A distribution is if one side of the histogram is a mirror image of the other side.

(a)

Estimate the center of this distribution. Explain your method.

(b)

At what percentile would the shopper who spent $17.00 fall?

(c)

Draw the histogram that corresponds to the ogive.

Answers:

a. To find the center of the distribution I would go to 50 on the y-axis (Relative Cumulative Frequency) since 50 represents the center and draw a horizontal line until it met the line of the ogive. At that point I would draw a vertical line to the x-axis (Amount Spent ($)). The estimate at this point is $27.

b. 35th  percentile

A distribution is if one side of the histogram is a mirror image of the other side.

c.

A distribution is if one side of the histogram is a mirror image of the other side.

What is the distribution of a histogram?

A histogram shows the distribution of the data to assess the central tendency, variability, and shape.

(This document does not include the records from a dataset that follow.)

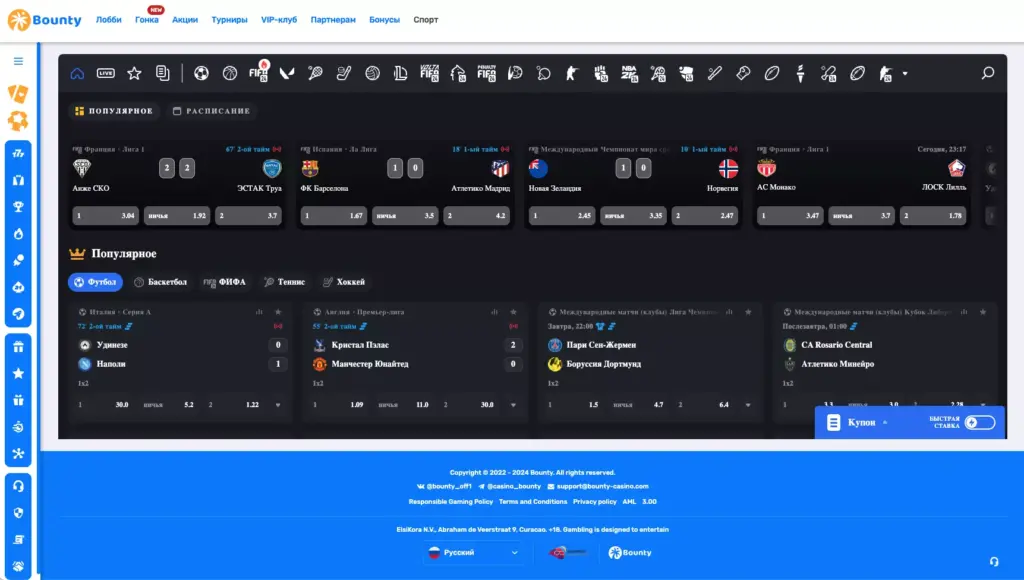Screen dimensions: 1024x580
Task: Select the basketball sport icon in toolbar
Action: pos(230,73)
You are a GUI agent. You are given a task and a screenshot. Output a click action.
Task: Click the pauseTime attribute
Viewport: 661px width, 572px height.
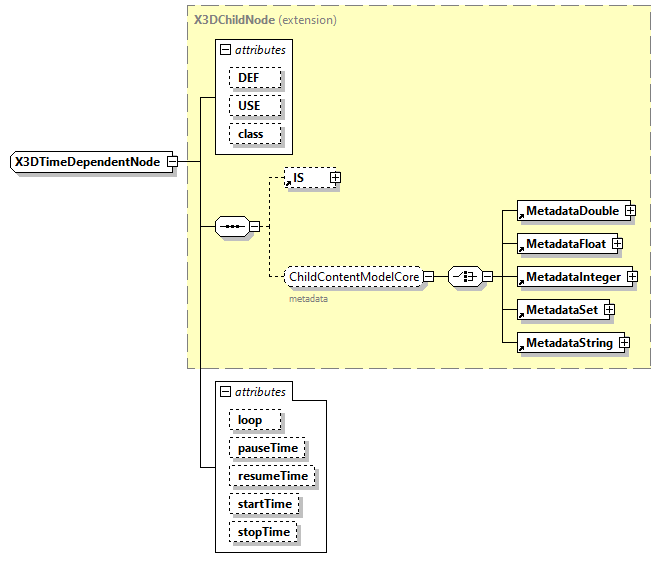266,448

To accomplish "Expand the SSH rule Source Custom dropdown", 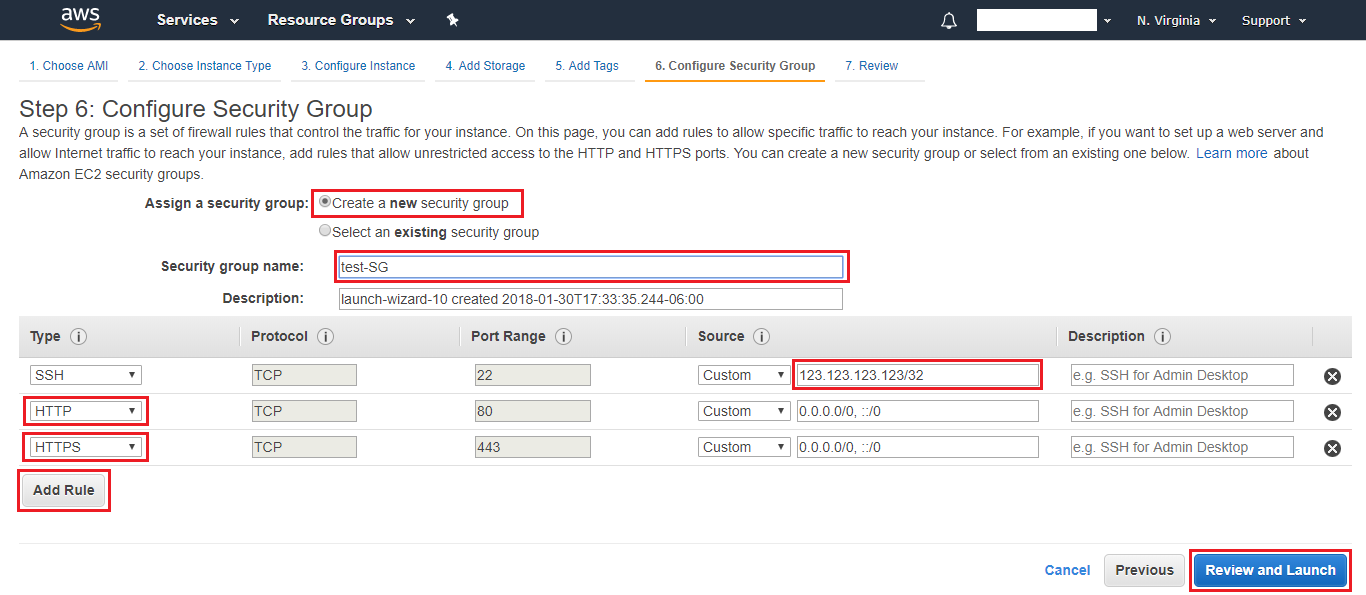I will point(744,375).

A histogram for a quantitative variable divides the range of the values into discrete classes, and then counts the number of observations falling into each class interval.

When the left side of the distribution is a mirror image of the right side we say the distribution has which of the following characteristics?

In a symmetrical distribution the two sides of the distribution are a mirror image of each other. A normal distribution is a true symmetric distribution of observed values.

Can you tell distribution from a histogram?

A frequency distribution shows how often each different value in a set of data occurs. A histogram is the most commonly used graph to show frequency distributions.

When the right half of a histogram is a mirror image of the left?

A histogram is symmetric if its right half is a mirror image of its left half. Very few histograms are perfectly symmetric, but many are approximately symmetric.